Task to carry out -> Would you restate the data exactly as given?

Supplied material ->
Segment Open

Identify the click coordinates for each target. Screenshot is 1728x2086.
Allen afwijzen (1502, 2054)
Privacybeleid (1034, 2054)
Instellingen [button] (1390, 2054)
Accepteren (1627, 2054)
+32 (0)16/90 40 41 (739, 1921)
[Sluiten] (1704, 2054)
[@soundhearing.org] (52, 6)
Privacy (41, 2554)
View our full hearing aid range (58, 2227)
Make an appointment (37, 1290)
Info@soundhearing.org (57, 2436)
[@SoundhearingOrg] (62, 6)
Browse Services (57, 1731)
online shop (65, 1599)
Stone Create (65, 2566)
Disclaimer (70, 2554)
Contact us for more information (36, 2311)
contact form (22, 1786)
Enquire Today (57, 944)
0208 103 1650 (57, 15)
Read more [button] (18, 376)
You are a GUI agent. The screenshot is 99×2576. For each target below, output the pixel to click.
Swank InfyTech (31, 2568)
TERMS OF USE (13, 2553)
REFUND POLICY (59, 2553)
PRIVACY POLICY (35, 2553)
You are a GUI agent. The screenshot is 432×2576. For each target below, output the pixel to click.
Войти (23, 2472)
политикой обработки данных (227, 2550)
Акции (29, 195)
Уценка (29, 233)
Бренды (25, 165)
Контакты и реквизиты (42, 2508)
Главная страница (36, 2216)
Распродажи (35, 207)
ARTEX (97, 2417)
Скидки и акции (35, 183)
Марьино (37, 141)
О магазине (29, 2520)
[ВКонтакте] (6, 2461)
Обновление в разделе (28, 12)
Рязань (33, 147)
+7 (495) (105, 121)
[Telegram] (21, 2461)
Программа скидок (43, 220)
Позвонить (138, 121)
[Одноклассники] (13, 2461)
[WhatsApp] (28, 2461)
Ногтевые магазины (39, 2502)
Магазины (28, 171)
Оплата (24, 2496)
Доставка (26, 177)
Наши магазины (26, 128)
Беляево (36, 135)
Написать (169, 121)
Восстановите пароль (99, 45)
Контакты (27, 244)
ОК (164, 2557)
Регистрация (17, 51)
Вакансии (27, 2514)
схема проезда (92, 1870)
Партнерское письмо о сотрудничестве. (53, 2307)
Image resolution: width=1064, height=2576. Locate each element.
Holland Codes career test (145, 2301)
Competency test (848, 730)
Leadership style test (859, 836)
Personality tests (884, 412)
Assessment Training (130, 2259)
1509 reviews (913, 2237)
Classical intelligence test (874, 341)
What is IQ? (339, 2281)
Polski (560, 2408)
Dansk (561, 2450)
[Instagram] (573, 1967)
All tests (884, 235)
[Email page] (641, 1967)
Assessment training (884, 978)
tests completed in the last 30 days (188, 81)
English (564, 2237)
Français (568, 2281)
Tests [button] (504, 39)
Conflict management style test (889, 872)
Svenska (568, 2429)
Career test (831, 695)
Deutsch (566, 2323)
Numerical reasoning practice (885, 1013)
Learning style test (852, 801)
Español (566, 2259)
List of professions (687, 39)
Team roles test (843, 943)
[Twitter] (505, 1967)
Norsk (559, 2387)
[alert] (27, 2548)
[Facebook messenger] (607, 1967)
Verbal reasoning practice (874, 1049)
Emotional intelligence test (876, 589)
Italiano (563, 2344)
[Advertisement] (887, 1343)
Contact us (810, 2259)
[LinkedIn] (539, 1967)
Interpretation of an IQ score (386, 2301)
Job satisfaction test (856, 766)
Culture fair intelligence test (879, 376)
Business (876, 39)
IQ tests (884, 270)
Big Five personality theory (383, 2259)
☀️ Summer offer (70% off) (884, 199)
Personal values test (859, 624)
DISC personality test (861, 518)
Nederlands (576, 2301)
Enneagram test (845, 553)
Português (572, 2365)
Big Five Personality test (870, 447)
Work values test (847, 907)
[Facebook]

Segment Closed

Response ->
Identify the click coordinates for each target. Screenshot is 1728x2086.
Allen afwijzen (1502, 2054)
Privacybeleid (1034, 2054)
Instellingen [button] (1390, 2054)
Accepteren (1627, 2054)
+32 (0)16/90 40 41 (739, 1921)
[Sluiten] (1704, 2054)
[@soundhearing.org] (52, 6)
Privacy (41, 2554)
View our full hearing aid range (58, 2227)
Make an appointment (37, 1290)
Info@soundhearing.org (57, 2436)
[@SoundhearingOrg] (62, 6)
Browse Services (57, 1731)
online shop (65, 1599)
Stone Create (65, 2566)
Disclaimer (70, 2554)
Contact us for more information (36, 2311)
contact form (22, 1786)
Enquire Today (57, 944)
0208 103 1650 (57, 15)
Read more [button] (18, 376)
You are a GUI agent. The screenshot is 99×2576. For each target below, output the pixel to click.
Swank InfyTech (31, 2568)
TERMS OF USE (13, 2553)
REFUND POLICY (59, 2553)
PRIVACY POLICY (35, 2553)
You are a GUI agent. The screenshot is 432×2576. For each target below, output the pixel to click.
Войти (23, 2472)
политикой обработки данных (227, 2550)
Акции (29, 195)
Уценка (29, 233)
Бренды (25, 165)
Контакты и реквизиты (42, 2508)
Главная страница (36, 2216)
Распродажи (35, 207)
ARTEX (97, 2417)
Скидки и акции (35, 183)
Марьино (37, 141)
О магазине (29, 2520)
[ВКонтакте] (6, 2461)
Обновление в разделе (28, 12)
Рязань (33, 147)
+7 (495) (105, 121)
[Telegram] (21, 2461)
Программа скидок (43, 220)
Позвонить (138, 121)
[Одноклассники] (13, 2461)
[WhatsApp] (28, 2461)
Ногтевые магазины (39, 2502)
Магазины (28, 171)
Оплата (24, 2496)
Доставка (26, 177)
Наши магазины (26, 128)
Беляево (36, 135)
Написать (169, 121)
Восстановите пароль (99, 45)
Контакты (27, 244)
ОК (164, 2557)
Регистрация (17, 51)
Вакансии (27, 2514)
схема проезда (92, 1870)
Партнерское письмо о сотрудничестве. (53, 2307)
Image resolution: width=1064, height=2576. Locate each element.
Holland Codes career test (145, 2301)
Competency test (848, 730)
Leadership style test (859, 836)
Personality tests (884, 412)
Assessment Training (130, 2259)
1509 reviews (913, 2237)
Classical intelligence test (874, 341)
What is IQ? (339, 2281)
Polski (560, 2408)
Dansk (561, 2450)
[Instagram] (573, 1967)
All tests (884, 235)
[Email page] (641, 1967)
Assessment training (884, 978)
tests completed in the last 30 days (188, 81)
English (564, 2237)
Français (568, 2281)
Tests [button] (504, 39)
Conflict management style test (889, 872)
Svenska (568, 2429)
Career test (831, 695)
Deutsch (566, 2323)
Numerical reasoning practice (885, 1013)
Learning style test (852, 801)
Español (566, 2259)
List of professions (687, 39)
Team roles test (843, 943)
[Twitter] (505, 1967)
Norsk (559, 2387)
[alert] (27, 2548)
[Facebook messenger] (607, 1967)
Verbal reasoning practice (874, 1049)
Emotional intelligence test (876, 589)
Italiano (563, 2344)
[Advertisement] (887, 1343)
Contact us (810, 2259)
[LinkedIn] (539, 1967)
Interpretation of an IQ score (386, 2301)
Job satisfaction test (856, 766)
Culture fair intelligence test (879, 376)
Business (876, 39)
IQ tests (884, 270)
Big Five personality theory (383, 2259)
☀️ Summer offer (70% off) (884, 199)
Personal values test (859, 624)
DISC personality test (861, 518)
Nederlands (576, 2301)
Enneagram test (845, 553)
Português (572, 2365)
Big Five Personality test (870, 447)
Work values test (847, 907)
[Facebook]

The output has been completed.